== Segment start ==
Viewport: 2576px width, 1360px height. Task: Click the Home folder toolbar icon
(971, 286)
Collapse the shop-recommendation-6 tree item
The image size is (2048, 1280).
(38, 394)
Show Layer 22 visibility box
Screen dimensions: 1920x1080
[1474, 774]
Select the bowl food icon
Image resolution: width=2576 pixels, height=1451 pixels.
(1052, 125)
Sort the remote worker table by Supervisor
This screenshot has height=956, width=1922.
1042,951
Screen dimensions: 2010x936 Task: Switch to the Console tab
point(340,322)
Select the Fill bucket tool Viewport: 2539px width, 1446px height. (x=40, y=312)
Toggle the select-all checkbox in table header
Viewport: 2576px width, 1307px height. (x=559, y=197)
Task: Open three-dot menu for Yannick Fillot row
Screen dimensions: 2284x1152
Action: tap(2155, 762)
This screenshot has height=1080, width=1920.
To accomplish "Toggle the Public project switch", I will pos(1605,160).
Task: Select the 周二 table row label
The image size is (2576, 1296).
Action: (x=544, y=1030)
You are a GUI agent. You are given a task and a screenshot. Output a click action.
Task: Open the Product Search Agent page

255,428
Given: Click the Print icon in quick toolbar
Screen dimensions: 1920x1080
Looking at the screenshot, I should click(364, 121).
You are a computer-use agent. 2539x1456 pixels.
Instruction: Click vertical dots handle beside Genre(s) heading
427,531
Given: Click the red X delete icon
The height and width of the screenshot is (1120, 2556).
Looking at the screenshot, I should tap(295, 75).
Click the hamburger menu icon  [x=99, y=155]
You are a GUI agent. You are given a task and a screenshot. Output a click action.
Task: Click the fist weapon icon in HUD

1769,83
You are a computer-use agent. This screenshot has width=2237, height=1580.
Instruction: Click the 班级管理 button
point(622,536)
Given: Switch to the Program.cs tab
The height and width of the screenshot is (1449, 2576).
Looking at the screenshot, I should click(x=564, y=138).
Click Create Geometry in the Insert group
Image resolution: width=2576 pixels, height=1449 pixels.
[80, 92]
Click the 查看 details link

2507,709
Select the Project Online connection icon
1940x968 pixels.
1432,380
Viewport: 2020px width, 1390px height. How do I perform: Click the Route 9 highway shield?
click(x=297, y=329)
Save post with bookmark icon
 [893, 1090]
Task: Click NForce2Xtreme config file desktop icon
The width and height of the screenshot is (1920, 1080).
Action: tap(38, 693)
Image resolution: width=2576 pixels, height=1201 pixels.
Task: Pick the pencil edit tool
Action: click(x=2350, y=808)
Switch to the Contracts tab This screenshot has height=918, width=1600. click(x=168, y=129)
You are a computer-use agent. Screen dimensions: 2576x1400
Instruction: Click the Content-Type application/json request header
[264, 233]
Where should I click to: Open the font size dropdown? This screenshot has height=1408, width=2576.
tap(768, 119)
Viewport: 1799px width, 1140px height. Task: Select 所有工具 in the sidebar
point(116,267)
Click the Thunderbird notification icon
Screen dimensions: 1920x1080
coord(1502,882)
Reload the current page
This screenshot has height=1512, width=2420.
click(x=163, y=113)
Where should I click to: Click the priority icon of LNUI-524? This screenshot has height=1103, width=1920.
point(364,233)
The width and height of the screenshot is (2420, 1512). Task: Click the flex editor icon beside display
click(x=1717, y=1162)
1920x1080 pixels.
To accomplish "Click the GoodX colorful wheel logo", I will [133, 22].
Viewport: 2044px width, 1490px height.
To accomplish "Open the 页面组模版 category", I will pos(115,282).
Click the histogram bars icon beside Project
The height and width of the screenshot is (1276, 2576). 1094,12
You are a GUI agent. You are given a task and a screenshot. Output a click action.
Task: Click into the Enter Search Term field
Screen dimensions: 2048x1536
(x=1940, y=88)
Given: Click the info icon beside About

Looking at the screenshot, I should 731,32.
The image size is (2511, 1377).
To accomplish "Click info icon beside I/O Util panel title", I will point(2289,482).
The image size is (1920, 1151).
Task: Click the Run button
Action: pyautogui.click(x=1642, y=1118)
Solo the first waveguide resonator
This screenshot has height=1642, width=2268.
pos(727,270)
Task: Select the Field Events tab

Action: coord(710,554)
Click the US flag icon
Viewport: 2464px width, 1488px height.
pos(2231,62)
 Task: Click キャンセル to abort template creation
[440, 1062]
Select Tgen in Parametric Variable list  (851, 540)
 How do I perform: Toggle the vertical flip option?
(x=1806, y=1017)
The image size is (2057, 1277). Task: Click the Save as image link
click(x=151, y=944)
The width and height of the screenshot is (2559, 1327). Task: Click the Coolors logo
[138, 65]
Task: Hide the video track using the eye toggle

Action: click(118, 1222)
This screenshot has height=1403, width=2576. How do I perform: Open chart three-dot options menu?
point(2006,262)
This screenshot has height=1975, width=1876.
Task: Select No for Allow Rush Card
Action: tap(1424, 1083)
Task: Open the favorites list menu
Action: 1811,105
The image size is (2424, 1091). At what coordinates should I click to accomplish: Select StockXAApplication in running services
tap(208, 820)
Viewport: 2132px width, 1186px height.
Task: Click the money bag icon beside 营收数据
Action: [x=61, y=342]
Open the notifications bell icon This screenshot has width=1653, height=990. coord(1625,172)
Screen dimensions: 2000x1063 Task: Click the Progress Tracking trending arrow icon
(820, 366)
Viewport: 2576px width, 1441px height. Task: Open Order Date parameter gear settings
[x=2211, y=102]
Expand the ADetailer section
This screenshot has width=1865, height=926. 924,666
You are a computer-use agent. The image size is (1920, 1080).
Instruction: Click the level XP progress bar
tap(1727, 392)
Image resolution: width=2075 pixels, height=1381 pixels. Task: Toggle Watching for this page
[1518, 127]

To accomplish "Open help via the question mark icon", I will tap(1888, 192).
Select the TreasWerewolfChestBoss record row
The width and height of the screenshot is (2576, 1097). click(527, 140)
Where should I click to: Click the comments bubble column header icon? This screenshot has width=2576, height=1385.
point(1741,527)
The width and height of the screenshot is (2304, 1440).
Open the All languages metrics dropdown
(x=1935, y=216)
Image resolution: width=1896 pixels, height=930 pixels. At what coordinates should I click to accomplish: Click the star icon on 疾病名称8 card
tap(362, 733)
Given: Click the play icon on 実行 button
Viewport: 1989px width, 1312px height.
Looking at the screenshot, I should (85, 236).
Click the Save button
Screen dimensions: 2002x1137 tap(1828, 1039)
== Segment end ==
→ **What to produce**: Reproduce the records above exactly. Leave nothing out.

→ **Response area**:
Viewport: 2576px width, 1360px height. Task: Click the Home folder toolbar icon
(971, 286)
Collapse the shop-recommendation-6 tree item
The image size is (2048, 1280).
(38, 394)
Show Layer 22 visibility box
Screen dimensions: 1920x1080
[1474, 774]
Select the bowl food icon
Image resolution: width=2576 pixels, height=1451 pixels.
(1052, 125)
Sort the remote worker table by Supervisor
This screenshot has height=956, width=1922.
1042,951
Screen dimensions: 2010x936 Task: Switch to the Console tab
point(340,322)
Select the Fill bucket tool Viewport: 2539px width, 1446px height. (x=40, y=312)
Toggle the select-all checkbox in table header
Viewport: 2576px width, 1307px height. (x=559, y=197)
Task: Open three-dot menu for Yannick Fillot row
Screen dimensions: 2284x1152
Action: tap(2155, 762)
This screenshot has height=1080, width=1920.
To accomplish "Toggle the Public project switch", I will pos(1605,160).
Task: Select the 周二 table row label
The image size is (2576, 1296).
Action: (x=544, y=1030)
You are a GUI agent. You are given a task and a screenshot. Output a click action.
Task: Open the Product Search Agent page

255,428
Given: Click the Print icon in quick toolbar
Screen dimensions: 1920x1080
Looking at the screenshot, I should click(364, 121).
You are a computer-use agent. 2539x1456 pixels.
Instruction: Click vertical dots handle beside Genre(s) heading
427,531
Given: Click the red X delete icon
The height and width of the screenshot is (1120, 2556).
Looking at the screenshot, I should tap(295, 75).
Click the hamburger menu icon  [x=99, y=155]
You are a GUI agent. You are given a task and a screenshot. Output a click action.
Task: Click the fist weapon icon in HUD

1769,83
You are a computer-use agent. This screenshot has width=2237, height=1580.
Instruction: Click the 班级管理 button
point(622,536)
Given: Switch to the Program.cs tab
The height and width of the screenshot is (1449, 2576).
Looking at the screenshot, I should click(x=564, y=138).
Click Create Geometry in the Insert group
Image resolution: width=2576 pixels, height=1449 pixels.
[80, 92]
Click the 查看 details link

2507,709
Select the Project Online connection icon
1940x968 pixels.
1432,380
Viewport: 2020px width, 1390px height. How do I perform: Click the Route 9 highway shield?
click(x=297, y=329)
Save post with bookmark icon
 [893, 1090]
Task: Click NForce2Xtreme config file desktop icon
The width and height of the screenshot is (1920, 1080).
Action: tap(38, 693)
Image resolution: width=2576 pixels, height=1201 pixels.
Task: Pick the pencil edit tool
Action: click(x=2350, y=808)
Switch to the Contracts tab This screenshot has height=918, width=1600. click(x=168, y=129)
You are a computer-use agent. Screen dimensions: 2576x1400
Instruction: Click the Content-Type application/json request header
[264, 233]
Where should I click to: Open the font size dropdown? This screenshot has height=1408, width=2576.
tap(768, 119)
Viewport: 1799px width, 1140px height. Task: Select 所有工具 in the sidebar
point(116,267)
Click the Thunderbird notification icon
Screen dimensions: 1920x1080
coord(1502,882)
Reload the current page
This screenshot has height=1512, width=2420.
click(x=163, y=113)
Where should I click to: Click the priority icon of LNUI-524? This screenshot has height=1103, width=1920.
point(364,233)
The width and height of the screenshot is (2420, 1512). Task: Click the flex editor icon beside display
click(x=1717, y=1162)
1920x1080 pixels.
To accomplish "Click the GoodX colorful wheel logo", I will [133, 22].
Viewport: 2044px width, 1490px height.
To accomplish "Open the 页面组模版 category", I will pos(115,282).
Click the histogram bars icon beside Project
The height and width of the screenshot is (1276, 2576). 1094,12
You are a GUI agent. You are given a task and a screenshot. Output a click action.
Task: Click into the Enter Search Term field
Screen dimensions: 2048x1536
(x=1940, y=88)
Given: Click the info icon beside About

Looking at the screenshot, I should 731,32.
The image size is (2511, 1377).
To accomplish "Click info icon beside I/O Util panel title", I will point(2289,482).
The image size is (1920, 1151).
Task: Click the Run button
Action: pyautogui.click(x=1642, y=1118)
Solo the first waveguide resonator
This screenshot has height=1642, width=2268.
pos(727,270)
Task: Select the Field Events tab

Action: coord(710,554)
Click the US flag icon
Viewport: 2464px width, 1488px height.
pos(2231,62)
 Task: Click キャンセル to abort template creation
[440, 1062]
Select Tgen in Parametric Variable list  (851, 540)
 How do I perform: Toggle the vertical flip option?
(x=1806, y=1017)
The image size is (2057, 1277). Task: Click the Save as image link
click(x=151, y=944)
The width and height of the screenshot is (2559, 1327). Task: Click the Coolors logo
[138, 65]
Task: Hide the video track using the eye toggle

Action: click(118, 1222)
This screenshot has height=1403, width=2576. How do I perform: Open chart three-dot options menu?
point(2006,262)
This screenshot has height=1975, width=1876.
Task: Select No for Allow Rush Card
Action: tap(1424, 1083)
Task: Open the favorites list menu
Action: 1811,105
The image size is (2424, 1091). At what coordinates should I click to accomplish: Select StockXAApplication in running services
tap(208, 820)
Viewport: 2132px width, 1186px height.
Task: Click the money bag icon beside 营收数据
Action: [x=61, y=342]
Open the notifications bell icon This screenshot has width=1653, height=990. coord(1625,172)
Screen dimensions: 2000x1063 Task: Click the Progress Tracking trending arrow icon
(820, 366)
Viewport: 2576px width, 1441px height. Task: Open Order Date parameter gear settings
[x=2211, y=102]
Expand the ADetailer section
This screenshot has width=1865, height=926. 924,666
You are a computer-use agent. The image size is (1920, 1080).
Instruction: Click the level XP progress bar
tap(1727, 392)
Image resolution: width=2075 pixels, height=1381 pixels. Task: Toggle Watching for this page
[1518, 127]

To accomplish "Open help via the question mark icon", I will tap(1888, 192).
Select the TreasWerewolfChestBoss record row
The width and height of the screenshot is (2576, 1097). click(527, 140)
Where should I click to: Click the comments bubble column header icon? This screenshot has width=2576, height=1385.
point(1741,527)
The width and height of the screenshot is (2304, 1440).
Open the All languages metrics dropdown
(x=1935, y=216)
Image resolution: width=1896 pixels, height=930 pixels. At what coordinates should I click to accomplish: Click the star icon on 疾病名称8 card
tap(362, 733)
Given: Click the play icon on 実行 button
Viewport: 1989px width, 1312px height.
Looking at the screenshot, I should (85, 236).
Click the Save button
Screen dimensions: 2002x1137 tap(1828, 1039)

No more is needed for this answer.